CATANDO PAPÉIS & CONTANDO HISTÓRIAS

terça-feira, abril 28, 2020

HEMETÉRIO CABRINHA (1892-1959)


Capa do livro

Hemetério José dos Santos, que literariamente usou o sobrenome de Cabrinha (apelido de infância), foi um poeta de qualidade, mas que se manteve no anonimato, e humildemente foi sua vida e morte. Produziu alguns livros de poesia, que outro poeta contemporâneo – Anísio Mello – soube reconhecer, para tanto nos legando um folheto sobre Cabrinha. Morto Anísio (2010) sem que a homenagem ao amigo fosse publicada, tomei o encargo como co-organizador, e, por obséquio da Secretaria de Estado da Cultura (2014), Cabrinha veio a público.

Folheando a pequena obra, revi o soneto Falando a meu coveiro, que nos remete ao caos que o cemitério de Manaus enfrenta devido a quantidade de mortos pela Covid-19. Se não há tempo para despedida cristã, quanto mais para orientar o coveiro.



Falando a meu coveiro 

É aqui neste lugar, ao pé deste cipreste,
junto a este mausoléu. Pega uma enxada, cava
sete palmos de chão! Anda depressa, grava
no teu semblante mudo o riso que escondeste!

Abre o meu leito eterno... O meu lugar é este!
Quero nele abafar minha paixão escrava
Quero enterrar-me logo... a vida já me agrava...
Depressa! a minha dor de dores se reveste!

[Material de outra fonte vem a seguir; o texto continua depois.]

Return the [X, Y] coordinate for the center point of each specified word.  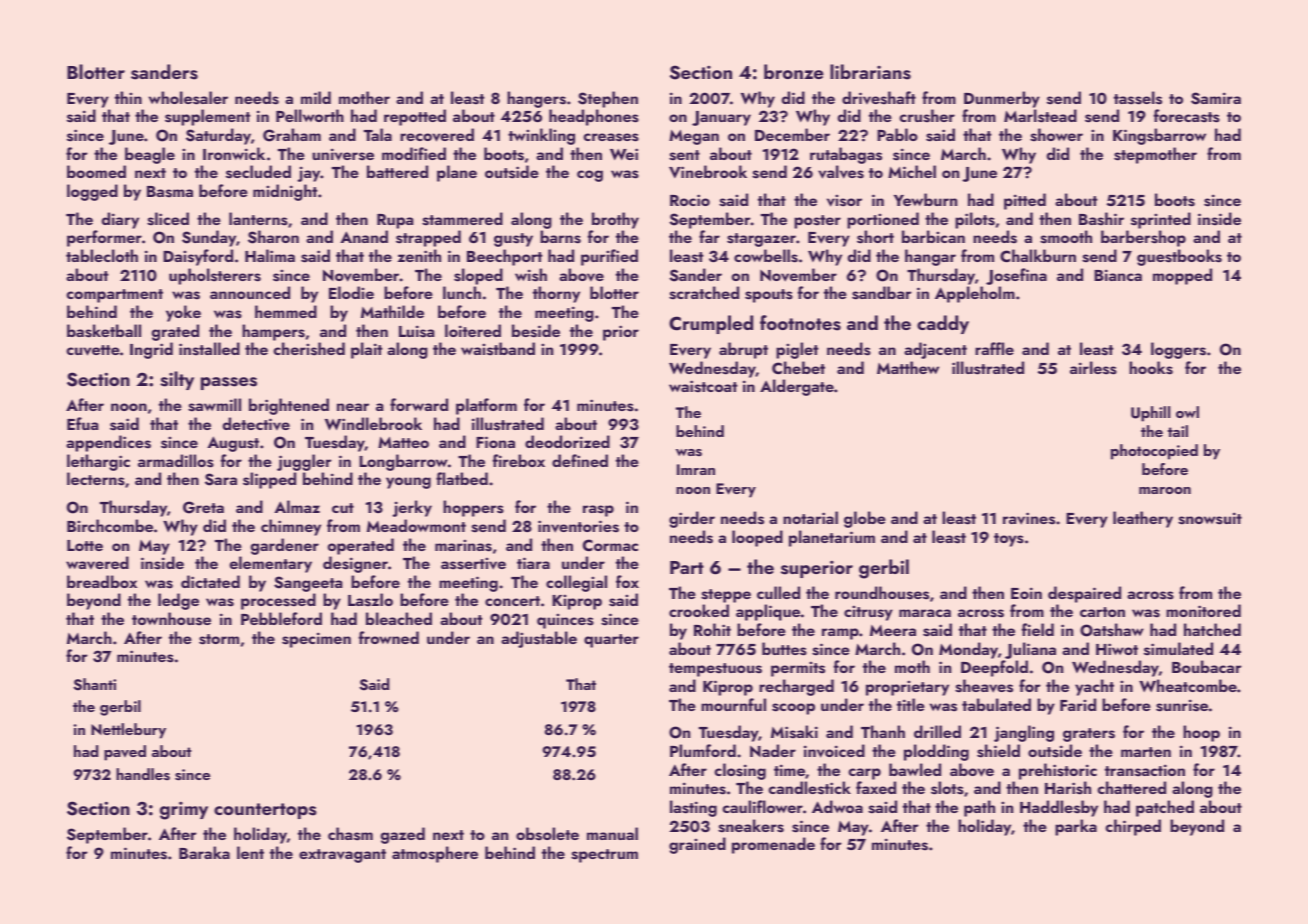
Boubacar [1207, 666]
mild [316, 97]
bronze [794, 71]
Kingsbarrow [1159, 136]
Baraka [204, 852]
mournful [733, 704]
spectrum [604, 856]
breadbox [102, 581]
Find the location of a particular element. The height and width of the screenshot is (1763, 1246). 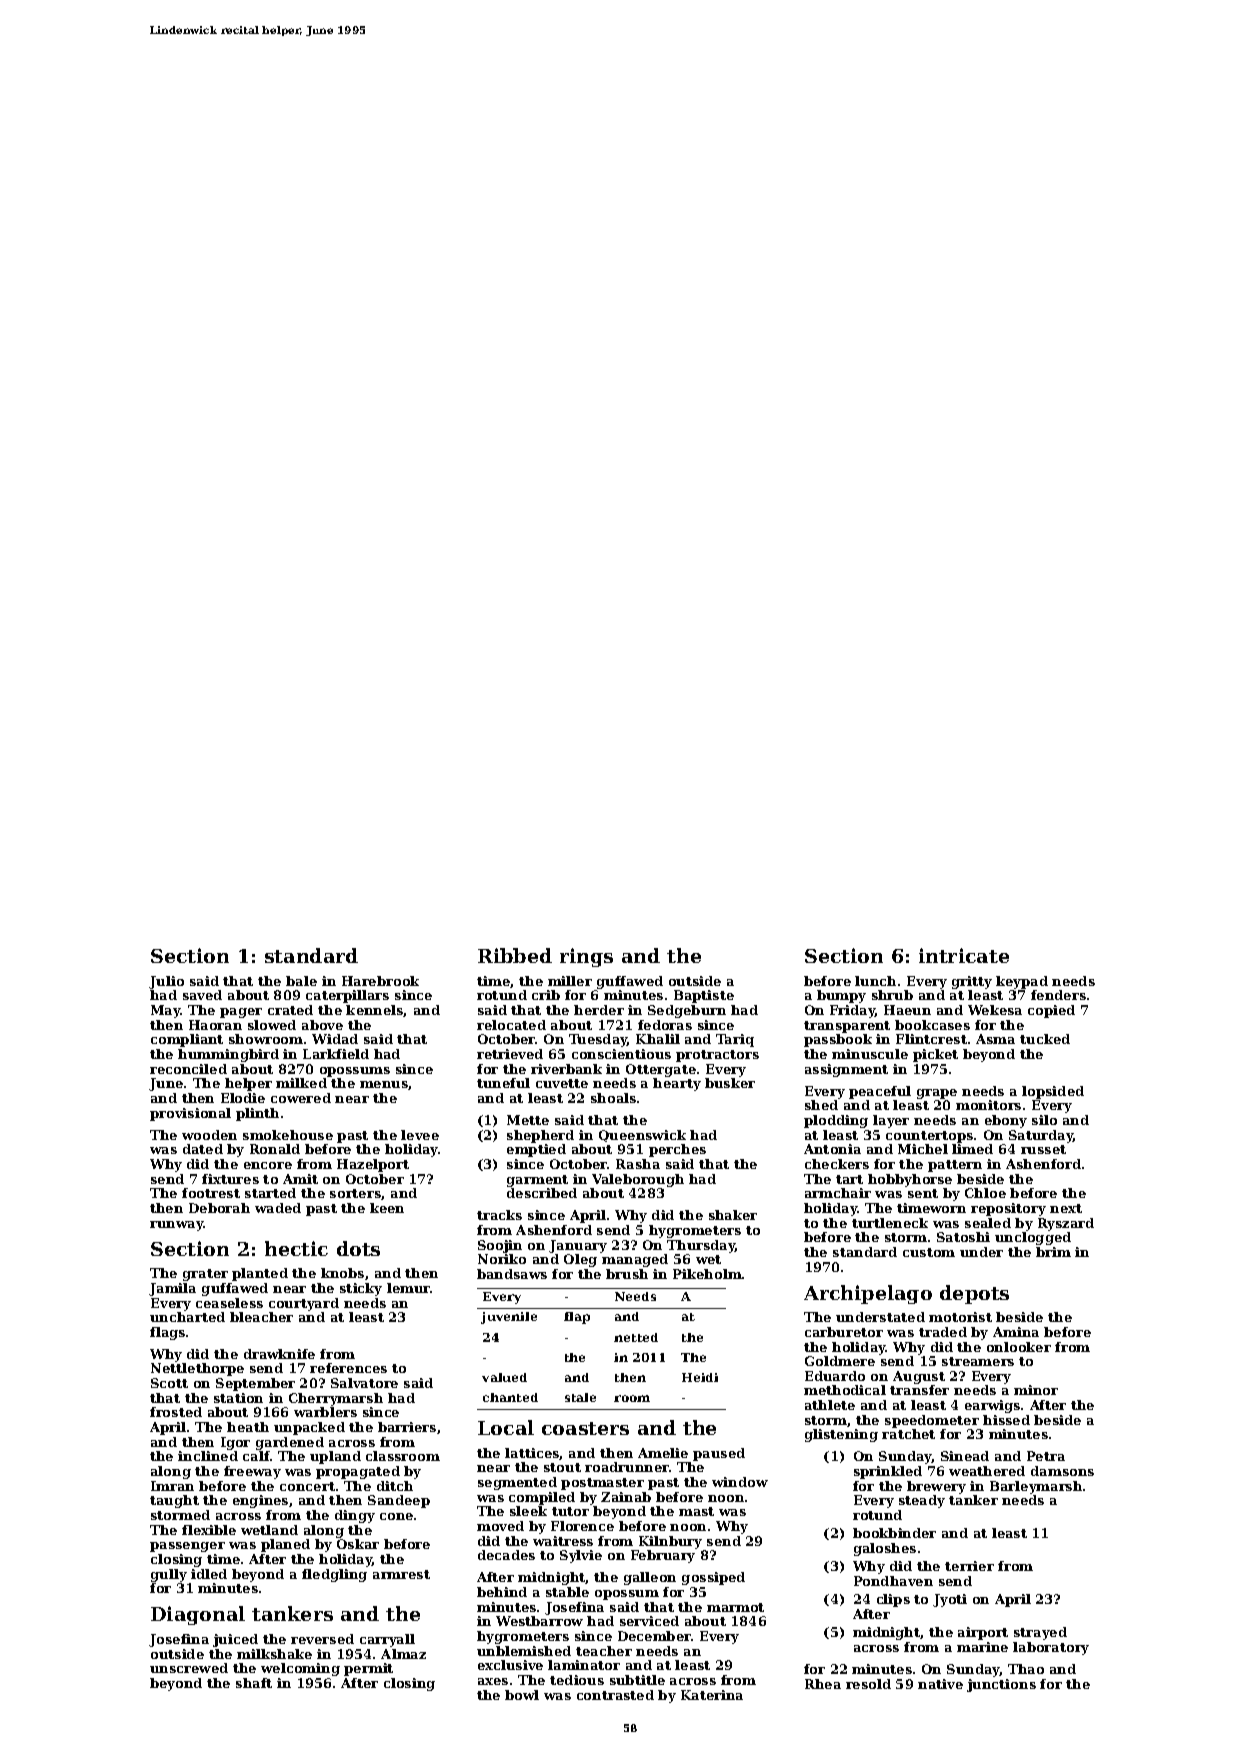

Queenswick is located at coordinates (642, 1136).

Alarga-a mais um pouco, afasta mais a areia!
Eia, assim como está, torna-se muito feia,
profunda-a mais...trabalha! Este dinheiro é teu!

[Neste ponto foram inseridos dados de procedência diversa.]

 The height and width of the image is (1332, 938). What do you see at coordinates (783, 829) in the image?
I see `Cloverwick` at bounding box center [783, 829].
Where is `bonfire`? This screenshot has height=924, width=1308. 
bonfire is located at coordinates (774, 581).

Que é isso? Um crânio aí? Dá-m'o, quero beijá-lo.
Limpa-lhe bem o pó! Dá cá, quero estudá-lo
Como alguém algum dia há de estudar o meu!

(“Vereda Iluminada". Manaus-AM, 1932)

Um comentário:

  1. Hemetério Cabrinha realmente teve uma trajetória fascinante: foi escritor, carpinteiro, espírita e militante das causas sociais.

    Recentemente escrevi um artiguinho sobre ele e outros migrantes nordestinos.